2. Brothers are always very different and they always argue about everything. Never portray brothers who are similar and get along unless they are twins (except if one is an evil twin). If they are twins they must finish each other’s sentences and no one should be able to tell them apart.

3. Sisters must always steal each other’s boyfriends. Additionally, one sister must be outgoing and the other must be quiet and serious. This makes no difference to the boyfriend though, he’ll gladly dump either for the other.

4. Don’t start your novel with an interesting event. Take a few dozen pages to explain everything that would lead up to that interesting event. The reader will gladly hang around until you get to the point.

5. Don’t make your secondary characters interesting. It will just detract from the main characters. Lesser characters don’t need reasons for their actions. They are just there to keep the plot moving.

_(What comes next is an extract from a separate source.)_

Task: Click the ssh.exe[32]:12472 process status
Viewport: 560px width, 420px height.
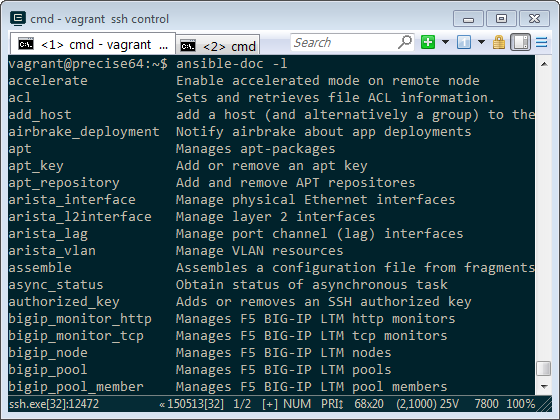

6. If the plot seems to slow down, give someone a gun or a knife and kill off one of those secondary characters you don’t care about anyway.

7. If you want to write a serious novel, make sure the main character is jaded and has lost interest in life. This anti-hero must view all other people as phonies, fakes or idiots. The character should experiment with drugs and sex. At some point the character should watch someone die or at least be assaulted. At no point should the anti-hero feel any real pleasure. Happy endings are strictly prohibited.

8. Writing a mystery? Make sure the clues are really obvious or really obscure. Either way, your hero will be the only person who can piece these things together. At some point they must accuse the wrong person and be ridiculed for it. In the end though, they should deliver a speech that explains exactly how everything happened.

9. If you are writing about sports, make it clear that sports always provide important life lessons. Make sure the novel has one obsessive and one downtrodden coach.

10. Character conversations should always be used to explain what is happening and how people are feeling. It is perfectly natural to have a character explain to his office mate (whose brother is a bank president) that he used to be a safe cracker, but now he just wants to go straight.

11. Don’t forget to use italics when you want to emphasize something.

12. At the end of the book, you must have the main character reach an important and life-changing epiphany. Make that epiphany really obvious. Don’t worry about why they had one, just make sure they had it so the reader knows the book is ending.

13. Editing is just a waste of time. Spell check it and move on.